Word and element pointing data =
────────────────────────────────────────
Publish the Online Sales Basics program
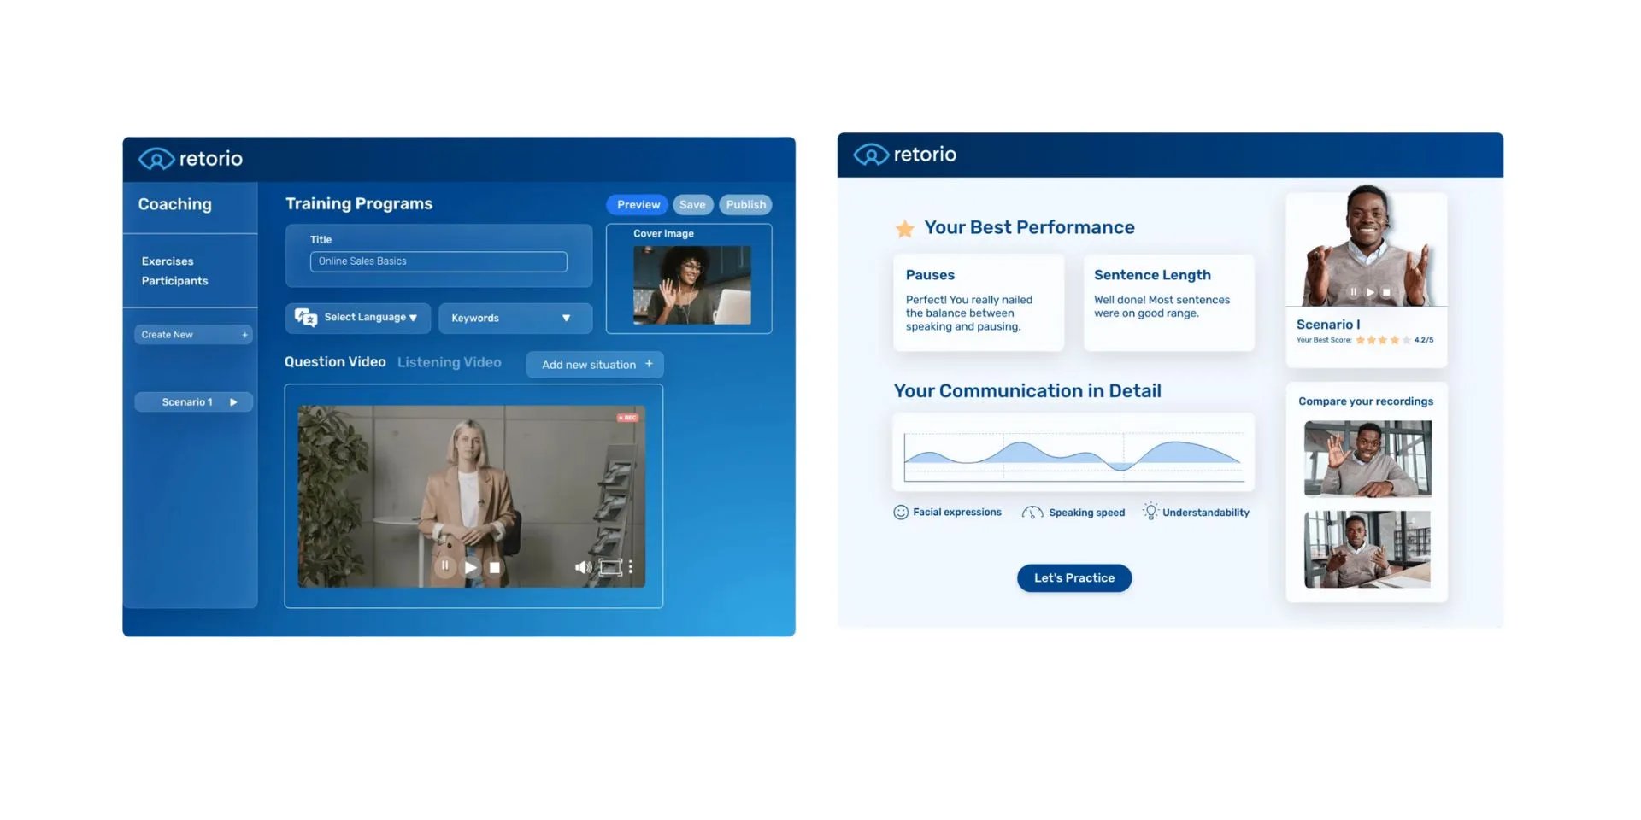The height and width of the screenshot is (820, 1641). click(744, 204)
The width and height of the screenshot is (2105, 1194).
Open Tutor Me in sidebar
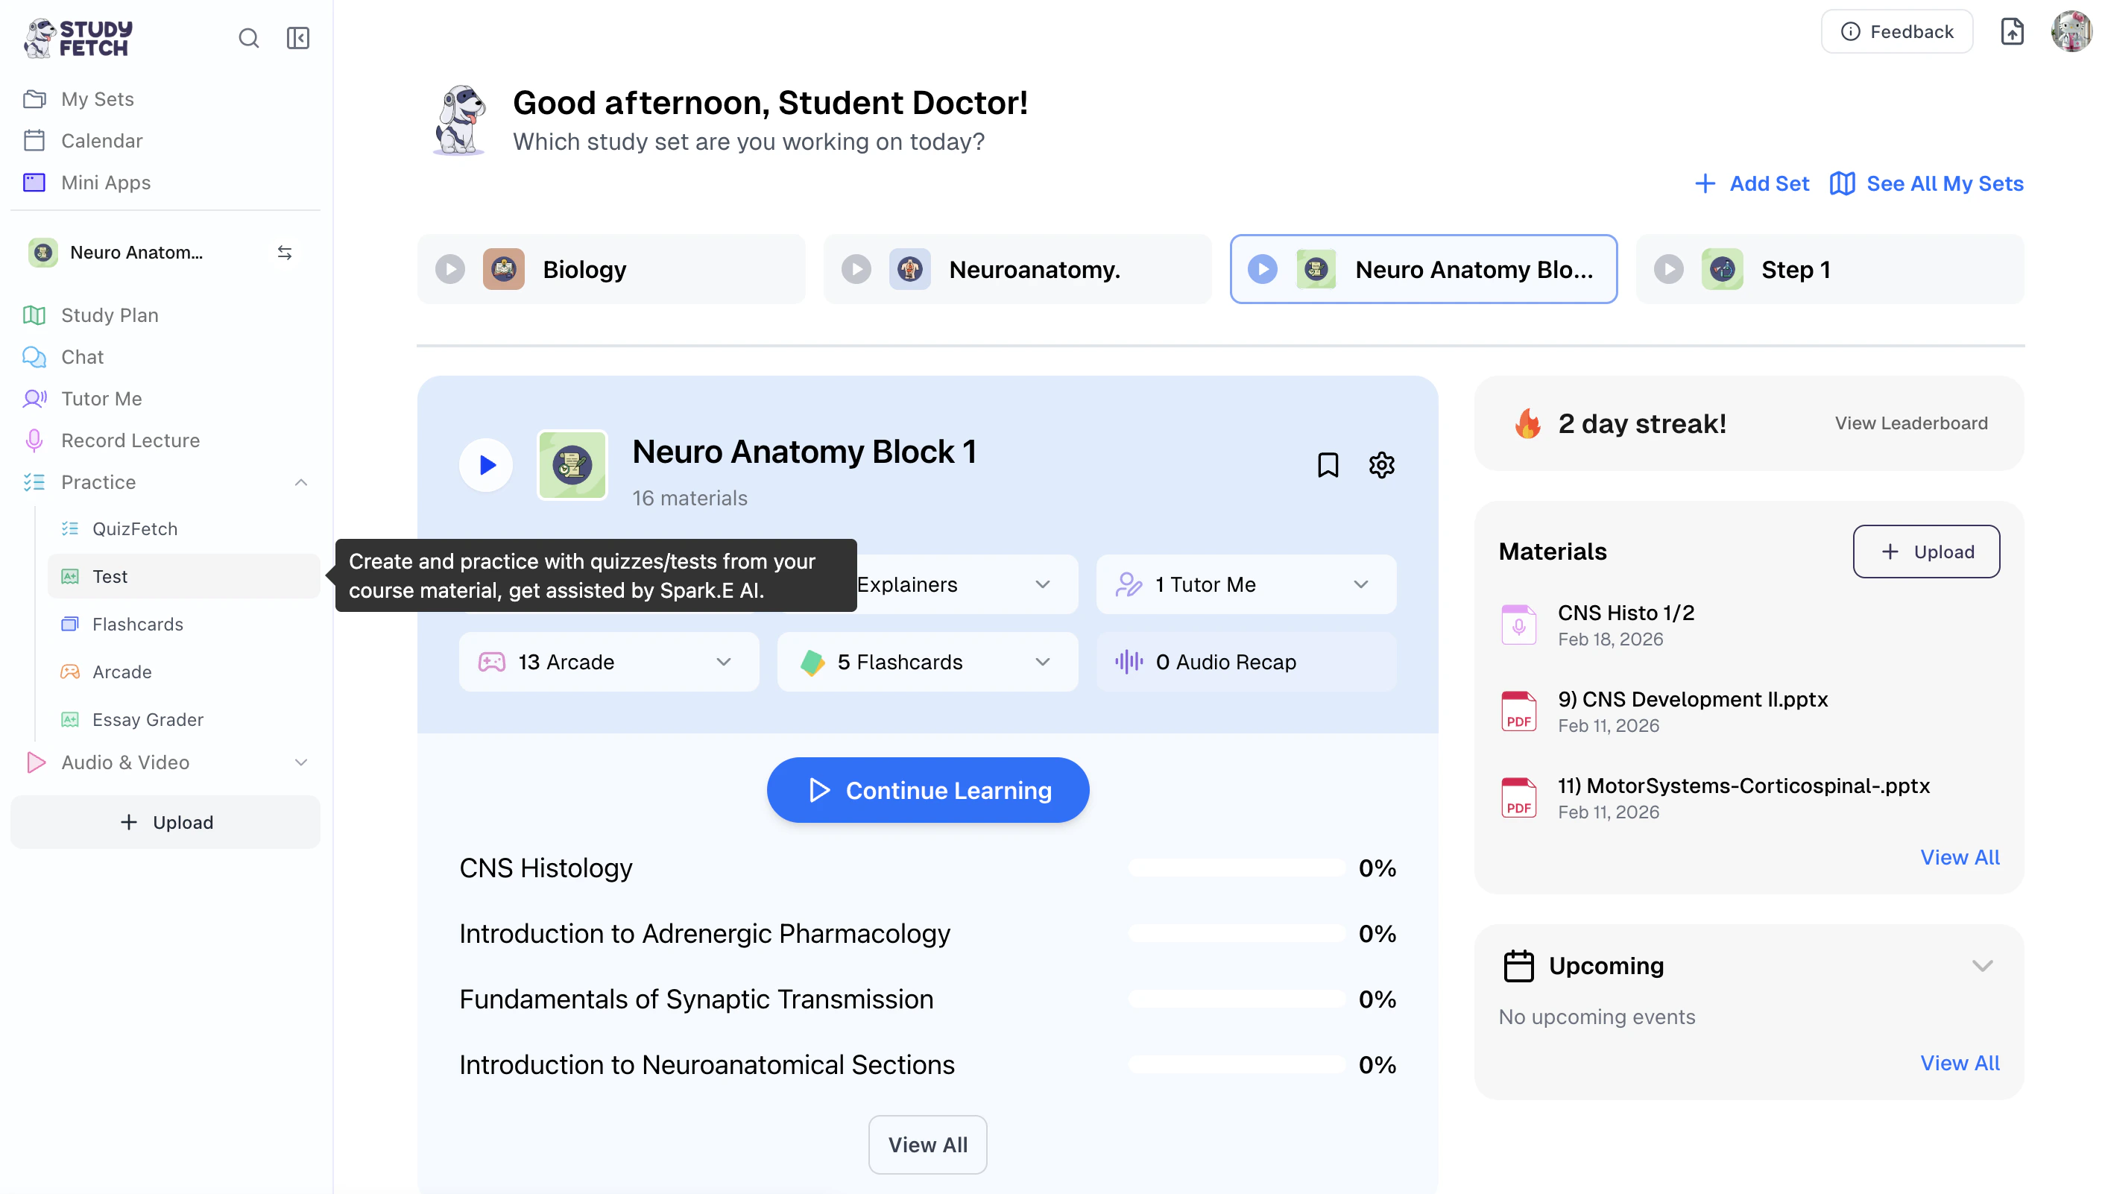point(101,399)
────────────────────────────────────────
YOUR OBJECTIVE =
Recast everything from the line containing "The width and" down to the end of the data as a JSON list of strings, one string per line, with blank lines skipped. Leave the pictures out.

WRITTEN RESPONSE =
[
  "The width and height of the screenshot is (2105, 1194).",
  "Open Tutor Me in sidebar",
  "point(101,399)"
]